Everyone’s had their iso-vice. For the fancy, it has been a quarantini and caviar, or vegan dim sum from Hakkasan. For others, it has been lashings of vino. “I’m doing a liquid brunch, liquid lunch, and liquid supper – your basic liquid life,” confided a furloughed friend.

I don’t eat meat, and no longer booze, so for me it’s been bread, potatoes and Epoisses, delivered to my doorstep by an epicure pal. Plus secret pizza, the sole skill I have acquired during lockdown. To qualify, it must be the finest wood-fired, ordered, received, consumed and with all evidence recycled without my boyfriend noticing, an art I have got down to 45 minutes. I cannot involve him because his favourite food is salad, and he is yet to embrace the concept that is the “mentalheal­th pizza”.

I haven’t put on weight

– I’m too stricken by ennui to eat three meals a day – but it is sitting differentl­y, hovering ominously about the stomach.

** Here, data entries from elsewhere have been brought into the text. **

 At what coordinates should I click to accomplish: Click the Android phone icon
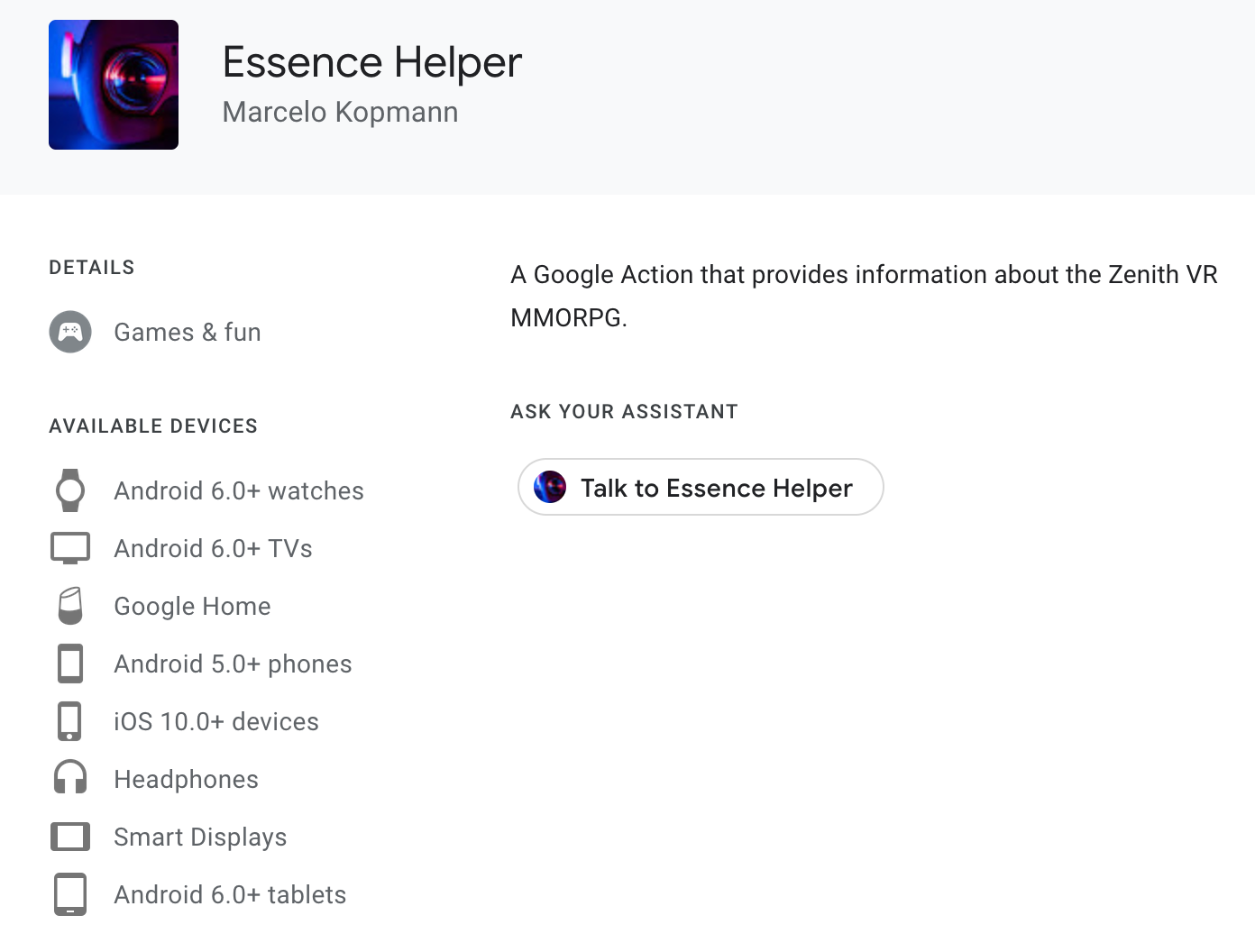pyautogui.click(x=70, y=664)
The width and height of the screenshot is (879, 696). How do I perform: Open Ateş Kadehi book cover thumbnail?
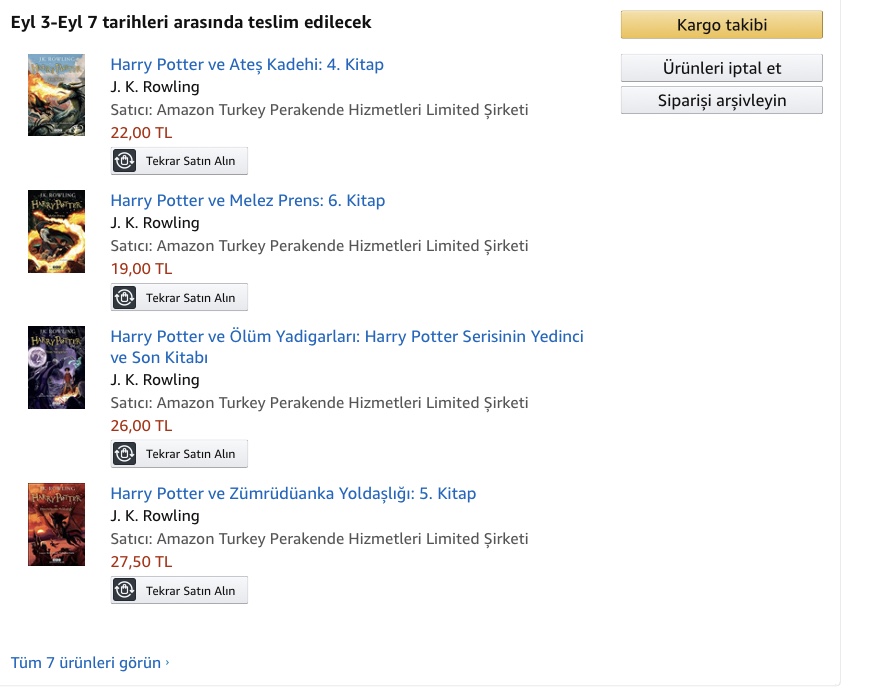tap(56, 95)
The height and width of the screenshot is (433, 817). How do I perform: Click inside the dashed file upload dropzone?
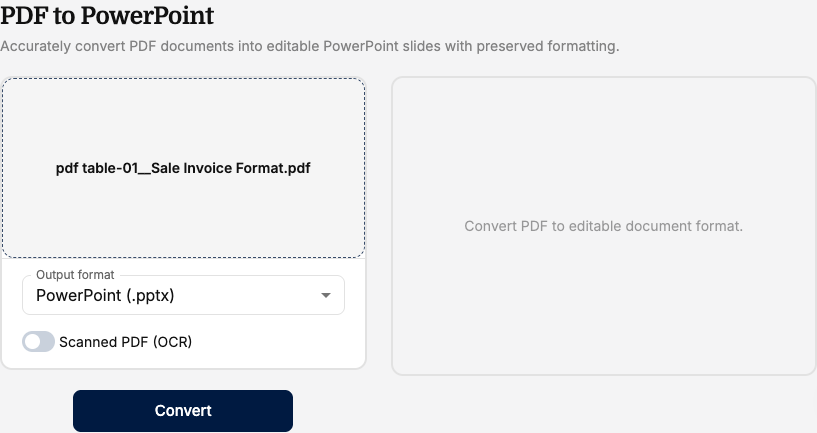183,168
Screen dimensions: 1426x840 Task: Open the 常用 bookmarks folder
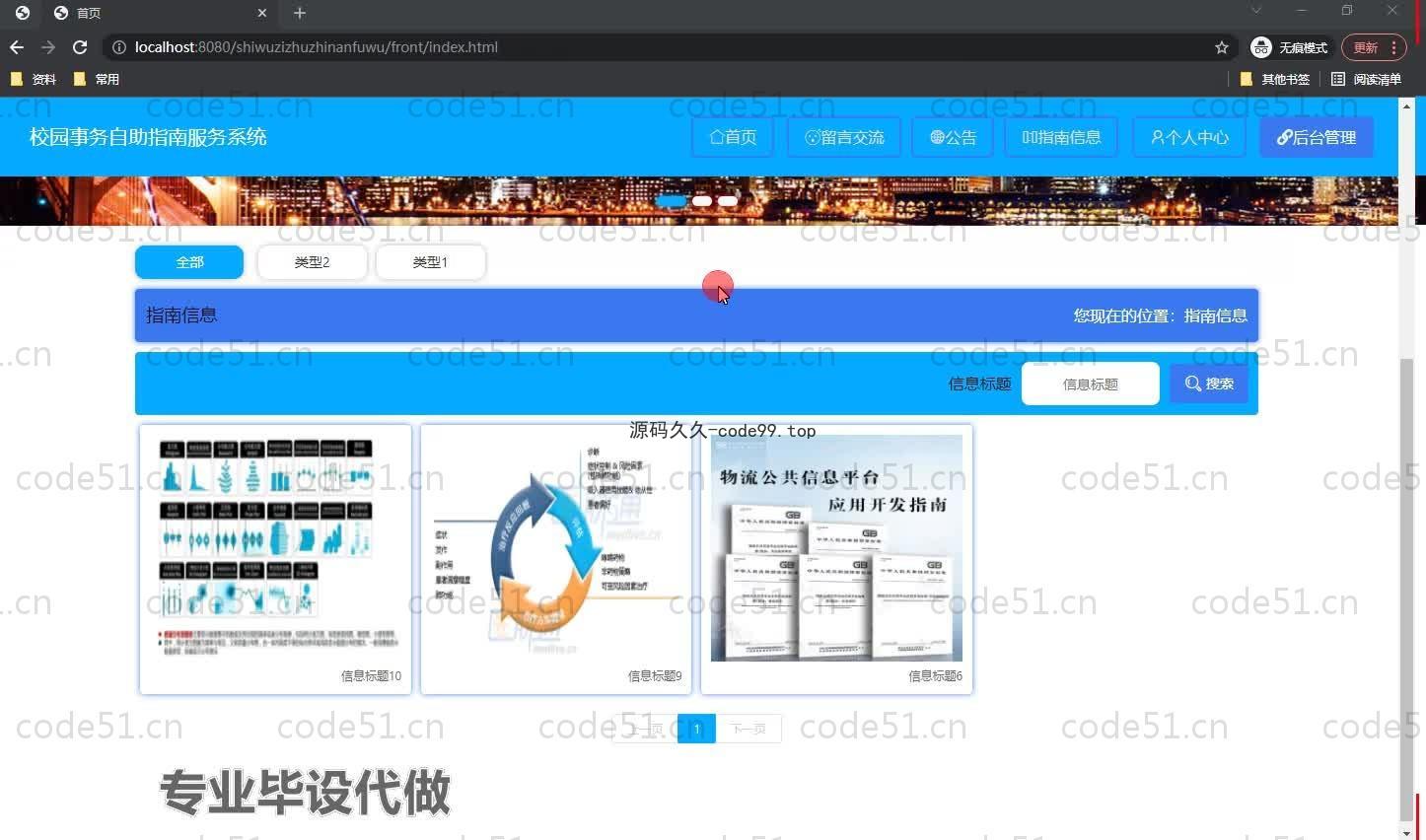97,79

A third of us are thought to have piled on the pounds during lockdown. Only a third? Surely I can’t be the only individual to have thought: “Today, let there be doughnuts for tomorrow we may die?”

I propose Boris Johnson as poster boy for the necessary belt-tightening, having come out of his brush with Covid-19 warning “don’t be a fatty in your 50s”.

If he can transform himself from Eton mess to lean machine, what excuse will the rest of us have?